Understand better the entropy of Shannon

402 Views Asked by At

I'm not really sure what the entropy represent. In wikipedia, they say that the entropy is the quantity of information available and is defined as $\mathbb E[\log_b P(X)]$ where $P(X)$ is the mass function of $X$. But I don't really get where this formula comes from... Can someone explain ?


For example, let take a box with $4$ red balls, 2 yellow balls, 1 blue ball and 1 green ball. The entropy is $\frac{7}{4}$. What does this mean ? And in my course, it's written that we encode red balls with $0$, yellow balls with $01$, blue ball with $110$ and green ball with $111$.

Honestly theses numbers comes from nowhere for me. When red has only one digit, yellow has two digits and green and blue has 3 digit.

3

There are 3 best solutions below

2
On

Have a look at the book I recommended in the comments. It contains historical references, examples and many other useful results (including how the formula is/was derived).

On another note, if is helps, you can think of information entropy as a measurement of randomness (disorder or "missing" information). Let's look at the example in your question $$P(\text{red})=\frac{1}{2}, P(\text{yellow})=\frac{1}{4}, P(\text{blue})=P(\text{green})=\frac{1}{8}$$ and, as you calculated, the entropy of the random variable $X$ with possible values $V=\{\text{red},\text{yellow},\text{blue},\text{green}\}$ is

$$H(X)=-\sum\limits_{x\in V}P(X=x)\log_2{P(X=x)}=\\ -\frac{1}{2}\log_2{\frac{1}{2}}-\frac{1}{4}\log_2{\frac{1}{4}}-\frac{1}{8}\log_2{\frac{1}{8}}-\frac{1}{8}\log_2{\frac{1}{8}}=\frac{7}{4}$$

Indeed, $\frac{7}{4}$ may not say a lot at this point. But, imagine (another random variable $Y$) having $8$ balls, $4$ pairs of the same color each. Then
$$P(\text{red})=P(\text{yellow})=P(\text{blue})=P(\text{green})=\frac{1}{4}$$ and $$H(Y)=2$$ In this case, $2>\frac{7}{4}$ or $Y$ has "more randomness" (or more disorder) than $X$. This makes sense because, for example, you can't predict "red" with $P(\text{red})=\frac{1}{2}$ anymore. Or you don't have enough (or miss) information to predict the state of $Y$.

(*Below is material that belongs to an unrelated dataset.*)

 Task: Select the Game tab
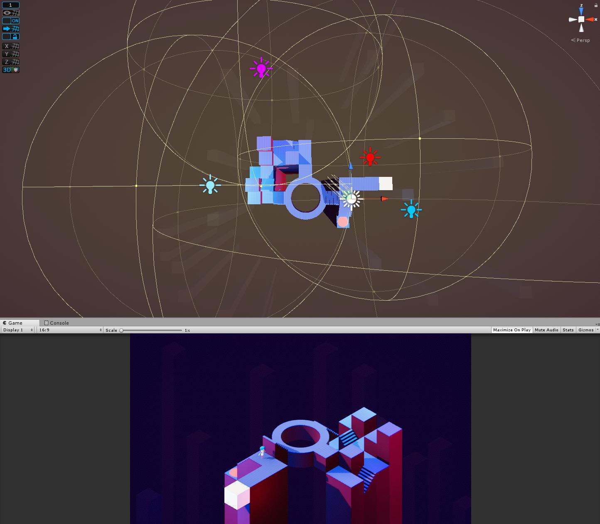point(15,323)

And finally imagine (a random variable $Z$) having $8$ balls of different colors. Then $$P(Z=\text{color}_i)=\frac{1}{8}$$ and $$H(Z)=3$$ In this case $3>2>\frac{7}{4}$ or $Z$ has higher entropy because it has more states ($8$, compared to $4$ states of $Y$).

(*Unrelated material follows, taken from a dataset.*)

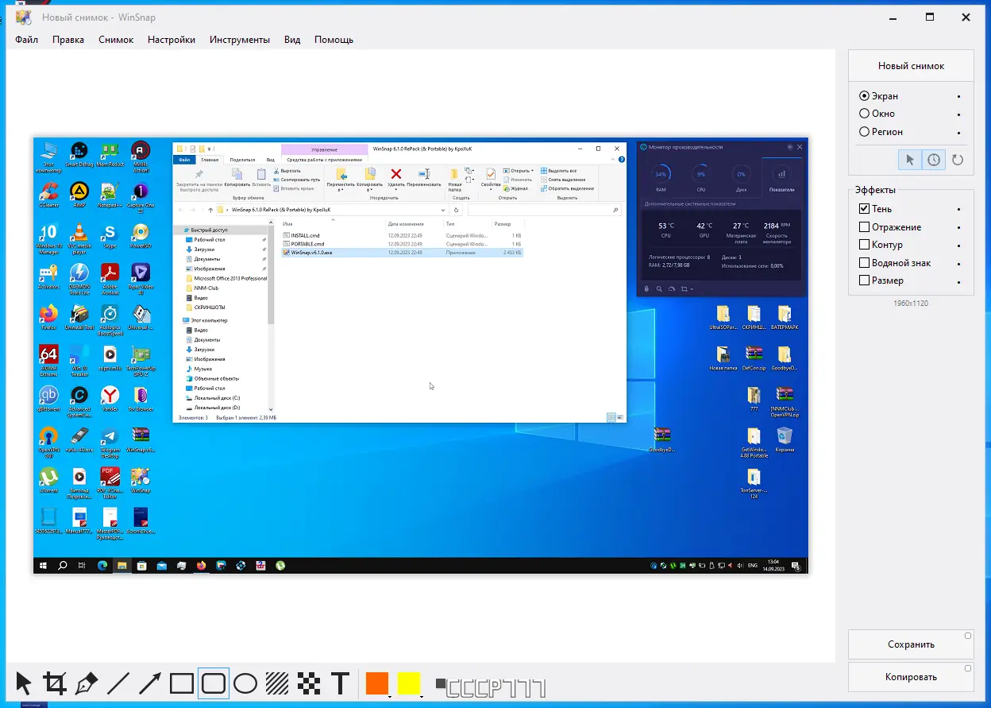Image resolution: width=991 pixels, height=708 pixels.
Task: Uncheck the Тень effect
Action: pos(863,208)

Three important properties of entropy to remember are:

0
On

Entropy in this context is a measure of how information we learn from knowing the outcome of a random event - or, if you prefer, how much information it takes to describe that event, relative to our pre-event ignorance.

Shannon began by noting you can describe $2^n$ options with $n$ bits each, so an event of probability $2^{-n}$ needs $n$ bits. We can then make this notion continuous: a probability-$p$ event needs $-\log_2p$ bits, or $-\log_ep$ nats, or... well, if you decide to use something that can have $b$ values instead of $2$, we'll have to use base-$b$ logarithms throughout, but since $\log_bx=\frac{\log_2x}{\log_2b}$ we just scale all the results.

So let's not worry about the value of $b$ right now: for some definition of logarithms, an event of probability $p$ has "entropy" $-\log p$. (This term is borrowed from a branch of thermodynamics called statistical mechanics. Log-probabilities are additive for independent subsystems when we count possible states, so entropy is an "extensive" property.) Similarly, a scenario whose different outcomes have probabilities $p_i$ has mean entropy $-\sum_ip_i\log p_i$.

0
On

Shannon developed information theory because he was interested in sending communications as efficiently as possible. The idea is to somehow structure the signals so that shorter signals are used to report more probable events, and longer signals to report rare events. If an event is certain to occur, there is not need to report it at all, because the receiver already knows it. (Why would we waste power transmitting, "The sun rose in the east today?")

Now let's suppose that we repeatedly draw balls from the urn, with replacement, and signal the results with the codes your teacher gave. How many bits to we use on average to report a single event? Clearly $$1\cdot\frac12+2\cdot\frac14+2\cdot3\cdot\frac18=\frac74$$ Information theory shows that this is the best we can do.